Like many Americans, I learned about women flying combat aircraft in combat from the book The Soviet Air Force in World War II, edited by Ray Wagner and translated by Leland Fetzer. Already fascinated by the war in the air in its own right, and captivated by the people who fought in the air, and the machines they flew, I read everything I could find, including technical books about the machines, and the autobiographies of the men who flew.
As a writer of adventure stories read only by my friends, I began writing stories about the war in the air. It was the obvious next step. I wrote novellas about a Lancaster raid on Berlin, B-25s skip bombing troop carriers over the Bismarck Sea, and I-16s against Bf-109s during the Spanish Civil War. A myriad of short stories followed: F6Fs against Zeros in the Battle of the Philippine Sea, P-40s against Messerschmitts over North Africa, Ju-88s bombing London, P-47 fighter-bomber raids over France, and Fw-190 fighter-bombers during the Battle for the Kursk Salient.

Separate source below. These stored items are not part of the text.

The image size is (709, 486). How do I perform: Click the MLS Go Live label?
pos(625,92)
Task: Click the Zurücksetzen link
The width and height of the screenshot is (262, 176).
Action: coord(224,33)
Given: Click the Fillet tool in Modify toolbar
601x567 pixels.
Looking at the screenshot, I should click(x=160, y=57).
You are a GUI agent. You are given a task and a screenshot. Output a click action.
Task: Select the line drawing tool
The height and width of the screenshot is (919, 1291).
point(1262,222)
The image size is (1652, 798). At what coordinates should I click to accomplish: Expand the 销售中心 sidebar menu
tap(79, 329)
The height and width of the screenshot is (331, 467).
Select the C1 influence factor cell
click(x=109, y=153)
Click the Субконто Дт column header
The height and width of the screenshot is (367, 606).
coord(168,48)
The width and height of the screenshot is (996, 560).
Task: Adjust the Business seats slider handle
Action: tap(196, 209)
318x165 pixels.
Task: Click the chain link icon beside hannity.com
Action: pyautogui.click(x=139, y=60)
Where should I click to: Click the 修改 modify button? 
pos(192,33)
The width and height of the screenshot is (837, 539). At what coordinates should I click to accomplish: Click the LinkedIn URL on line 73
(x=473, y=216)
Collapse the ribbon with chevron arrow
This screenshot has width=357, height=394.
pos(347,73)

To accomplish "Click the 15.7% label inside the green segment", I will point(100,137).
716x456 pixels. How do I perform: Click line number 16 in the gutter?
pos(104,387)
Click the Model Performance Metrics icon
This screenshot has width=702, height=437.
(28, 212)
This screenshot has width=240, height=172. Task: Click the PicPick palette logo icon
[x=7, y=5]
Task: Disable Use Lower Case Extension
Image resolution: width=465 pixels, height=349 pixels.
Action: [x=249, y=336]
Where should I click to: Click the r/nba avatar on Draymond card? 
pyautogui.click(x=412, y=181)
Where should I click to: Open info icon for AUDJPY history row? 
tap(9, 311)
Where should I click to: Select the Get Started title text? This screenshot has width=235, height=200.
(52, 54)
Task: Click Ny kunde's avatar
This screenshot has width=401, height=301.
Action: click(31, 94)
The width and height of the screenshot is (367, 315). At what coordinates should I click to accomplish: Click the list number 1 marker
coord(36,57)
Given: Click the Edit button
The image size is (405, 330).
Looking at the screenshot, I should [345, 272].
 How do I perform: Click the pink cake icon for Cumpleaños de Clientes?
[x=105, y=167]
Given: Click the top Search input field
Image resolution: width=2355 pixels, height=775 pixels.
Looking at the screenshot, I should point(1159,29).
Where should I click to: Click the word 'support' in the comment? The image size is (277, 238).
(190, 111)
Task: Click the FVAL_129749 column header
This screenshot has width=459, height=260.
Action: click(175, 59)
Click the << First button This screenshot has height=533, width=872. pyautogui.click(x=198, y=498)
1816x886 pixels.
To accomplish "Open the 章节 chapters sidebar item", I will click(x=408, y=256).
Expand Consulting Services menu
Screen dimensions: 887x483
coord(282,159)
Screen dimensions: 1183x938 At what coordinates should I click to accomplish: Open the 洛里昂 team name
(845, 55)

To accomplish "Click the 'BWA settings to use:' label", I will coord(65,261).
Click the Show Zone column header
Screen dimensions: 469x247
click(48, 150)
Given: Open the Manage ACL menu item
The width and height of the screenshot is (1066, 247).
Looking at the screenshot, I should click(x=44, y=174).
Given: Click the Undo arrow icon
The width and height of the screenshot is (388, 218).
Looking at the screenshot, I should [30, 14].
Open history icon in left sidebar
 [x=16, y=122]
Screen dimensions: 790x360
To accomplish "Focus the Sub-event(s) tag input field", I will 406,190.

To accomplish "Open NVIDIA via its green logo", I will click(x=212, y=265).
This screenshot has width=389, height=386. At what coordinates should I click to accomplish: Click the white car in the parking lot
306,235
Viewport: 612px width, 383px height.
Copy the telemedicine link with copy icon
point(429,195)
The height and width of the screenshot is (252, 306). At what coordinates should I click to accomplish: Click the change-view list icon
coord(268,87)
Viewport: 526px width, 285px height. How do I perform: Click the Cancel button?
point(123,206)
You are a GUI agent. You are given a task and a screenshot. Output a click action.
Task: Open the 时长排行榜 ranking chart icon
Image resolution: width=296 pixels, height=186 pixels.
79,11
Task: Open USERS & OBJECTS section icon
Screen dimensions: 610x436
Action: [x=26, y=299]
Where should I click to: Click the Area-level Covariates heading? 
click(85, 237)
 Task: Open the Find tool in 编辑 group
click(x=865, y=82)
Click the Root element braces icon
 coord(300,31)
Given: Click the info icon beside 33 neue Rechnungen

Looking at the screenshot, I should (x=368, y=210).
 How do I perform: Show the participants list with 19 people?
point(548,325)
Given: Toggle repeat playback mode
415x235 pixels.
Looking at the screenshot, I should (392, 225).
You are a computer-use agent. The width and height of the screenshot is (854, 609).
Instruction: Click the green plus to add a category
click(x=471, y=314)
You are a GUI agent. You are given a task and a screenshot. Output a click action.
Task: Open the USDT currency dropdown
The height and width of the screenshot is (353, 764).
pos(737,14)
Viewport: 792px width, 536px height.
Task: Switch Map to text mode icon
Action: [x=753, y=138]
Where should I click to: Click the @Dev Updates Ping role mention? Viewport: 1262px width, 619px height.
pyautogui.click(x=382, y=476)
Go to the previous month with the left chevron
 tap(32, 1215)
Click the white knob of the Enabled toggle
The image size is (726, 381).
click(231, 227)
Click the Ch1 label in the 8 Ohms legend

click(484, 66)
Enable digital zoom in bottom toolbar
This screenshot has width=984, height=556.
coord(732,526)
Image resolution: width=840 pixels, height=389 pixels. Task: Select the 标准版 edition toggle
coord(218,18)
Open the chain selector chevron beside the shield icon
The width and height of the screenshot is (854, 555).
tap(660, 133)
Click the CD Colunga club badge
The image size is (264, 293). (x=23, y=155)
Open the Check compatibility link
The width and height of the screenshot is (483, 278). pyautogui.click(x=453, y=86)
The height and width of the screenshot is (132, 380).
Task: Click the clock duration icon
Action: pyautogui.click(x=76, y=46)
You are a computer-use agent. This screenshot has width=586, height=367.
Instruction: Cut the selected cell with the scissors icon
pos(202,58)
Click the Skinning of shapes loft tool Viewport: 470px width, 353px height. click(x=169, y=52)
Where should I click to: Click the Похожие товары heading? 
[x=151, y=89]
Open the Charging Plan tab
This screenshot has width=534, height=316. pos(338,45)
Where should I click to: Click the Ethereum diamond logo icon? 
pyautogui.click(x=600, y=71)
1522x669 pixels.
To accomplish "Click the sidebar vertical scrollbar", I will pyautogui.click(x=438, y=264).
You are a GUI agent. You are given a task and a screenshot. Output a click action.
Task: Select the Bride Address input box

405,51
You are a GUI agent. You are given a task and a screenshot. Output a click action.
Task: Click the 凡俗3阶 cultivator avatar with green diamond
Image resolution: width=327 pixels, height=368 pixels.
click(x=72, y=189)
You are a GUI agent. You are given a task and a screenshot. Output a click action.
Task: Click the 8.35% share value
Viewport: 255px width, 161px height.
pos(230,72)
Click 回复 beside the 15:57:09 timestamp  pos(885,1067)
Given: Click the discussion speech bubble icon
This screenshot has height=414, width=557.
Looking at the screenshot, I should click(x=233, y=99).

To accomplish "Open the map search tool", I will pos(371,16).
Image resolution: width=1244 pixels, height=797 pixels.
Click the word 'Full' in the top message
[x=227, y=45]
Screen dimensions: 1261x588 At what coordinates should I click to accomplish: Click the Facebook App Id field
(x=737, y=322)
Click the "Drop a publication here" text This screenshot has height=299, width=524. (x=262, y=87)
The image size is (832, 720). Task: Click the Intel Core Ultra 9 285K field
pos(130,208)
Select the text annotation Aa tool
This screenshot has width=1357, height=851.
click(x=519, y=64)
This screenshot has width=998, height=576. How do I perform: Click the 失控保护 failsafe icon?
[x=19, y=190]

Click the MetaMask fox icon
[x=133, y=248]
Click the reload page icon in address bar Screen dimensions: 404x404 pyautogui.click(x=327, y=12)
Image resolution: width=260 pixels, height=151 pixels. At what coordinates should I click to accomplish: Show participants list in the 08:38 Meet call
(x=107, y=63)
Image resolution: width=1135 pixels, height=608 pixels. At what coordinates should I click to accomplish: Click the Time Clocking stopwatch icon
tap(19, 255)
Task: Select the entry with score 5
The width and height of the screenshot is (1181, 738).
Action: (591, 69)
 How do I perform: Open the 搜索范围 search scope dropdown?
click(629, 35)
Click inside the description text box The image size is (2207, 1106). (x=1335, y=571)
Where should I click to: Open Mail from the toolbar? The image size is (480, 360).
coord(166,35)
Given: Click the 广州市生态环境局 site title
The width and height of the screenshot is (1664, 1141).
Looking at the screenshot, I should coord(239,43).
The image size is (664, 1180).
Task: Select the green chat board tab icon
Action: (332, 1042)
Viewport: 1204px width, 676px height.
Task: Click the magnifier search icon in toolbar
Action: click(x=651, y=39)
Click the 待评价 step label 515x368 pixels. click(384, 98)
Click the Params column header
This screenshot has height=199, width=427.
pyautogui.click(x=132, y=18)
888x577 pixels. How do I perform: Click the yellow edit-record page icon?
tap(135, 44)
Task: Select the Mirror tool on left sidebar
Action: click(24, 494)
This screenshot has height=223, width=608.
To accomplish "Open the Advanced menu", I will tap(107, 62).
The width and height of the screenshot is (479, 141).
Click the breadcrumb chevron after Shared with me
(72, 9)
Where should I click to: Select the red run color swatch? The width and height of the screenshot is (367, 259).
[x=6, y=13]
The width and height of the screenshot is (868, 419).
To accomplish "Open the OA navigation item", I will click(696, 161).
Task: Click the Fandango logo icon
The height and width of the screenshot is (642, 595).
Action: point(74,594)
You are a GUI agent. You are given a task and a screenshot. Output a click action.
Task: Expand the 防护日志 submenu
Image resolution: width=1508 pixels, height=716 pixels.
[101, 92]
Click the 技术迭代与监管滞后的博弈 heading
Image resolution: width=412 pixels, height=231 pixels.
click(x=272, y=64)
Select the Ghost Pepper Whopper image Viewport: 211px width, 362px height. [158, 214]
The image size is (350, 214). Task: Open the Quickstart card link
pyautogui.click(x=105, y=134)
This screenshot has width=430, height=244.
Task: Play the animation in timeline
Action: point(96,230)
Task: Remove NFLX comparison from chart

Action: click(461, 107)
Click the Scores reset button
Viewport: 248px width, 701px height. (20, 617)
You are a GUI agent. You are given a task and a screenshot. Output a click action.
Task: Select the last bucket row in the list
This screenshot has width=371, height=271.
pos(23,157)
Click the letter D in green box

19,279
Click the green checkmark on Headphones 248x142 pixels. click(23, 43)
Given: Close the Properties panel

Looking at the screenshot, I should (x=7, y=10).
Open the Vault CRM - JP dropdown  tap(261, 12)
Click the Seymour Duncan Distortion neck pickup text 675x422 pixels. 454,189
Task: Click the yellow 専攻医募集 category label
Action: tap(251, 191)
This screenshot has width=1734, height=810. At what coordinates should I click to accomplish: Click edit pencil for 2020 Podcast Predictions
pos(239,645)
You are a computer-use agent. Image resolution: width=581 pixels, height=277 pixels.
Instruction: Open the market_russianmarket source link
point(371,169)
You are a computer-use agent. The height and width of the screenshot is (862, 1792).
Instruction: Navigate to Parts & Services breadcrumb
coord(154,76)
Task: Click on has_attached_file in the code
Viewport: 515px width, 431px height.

This submersion in aviation stuff informed my own life. I enlisted in the Navy after graduation from college, then worked for a slot in Aviation Officer Candidate School. Once there I learned visual navigation (pilotage, if you will). After T-34Bs, I went on to T-2 Buckeyes where I learned airways navigation, formation flying, air combat maneuvers, and low level visual navigation at 500 feet and 300 knots. I use all of this in my writing.
During my time in the Navy, I worked on a series of novels following a Bf-109 pilot from the conquests of Poland and France, and the Battle of Britain, to Operation Barbarossa. My character engaged in the Battle for Moscow, the Battle for Stalingrad, and the Battle for the Kursk Salient before being withdrawn to Germany for the defense of the Reich against the American day bomber raids.
My next novel concerned a German night fighter pilot flying Bf-110 night fighters against the British night bombing campaign. This pilot ended the war flying the He-219.
In re-reading my work, I realized that I had used pilots flying the Bf-109 and the Fw-190 in the Battle for the Kursk Salient. I felt I could combine those stories with the one about a Russian pilot flying an La-5 to provide both sides of that battle. Thus was born the novel Cauldron. The book had the advantage of having characters and a plot, not just aircraft at war.
Since the 1960s I had known women had flown in combat in the Soviet Air Force. A tale about women in combat seemed the next logical step. I found a book by a man who interviewed twenty of these women in the 1970s. They detailed the difficulties they experienced in their valiant fight to do what they felt was their duty in a war in which no mercy was expected or given. The stories of the struggles these women experienced trying to defend their country alongside their men inspired me. A conflict developed between the men and the women in the same units trying to do the same job. The women received virtually no recognition from either their comrades, or their country, but they succeeded brilliantly, gave their lives, or continued their lives after the war, wearing their uniforms and decorations with pride in a sisterhood like no other.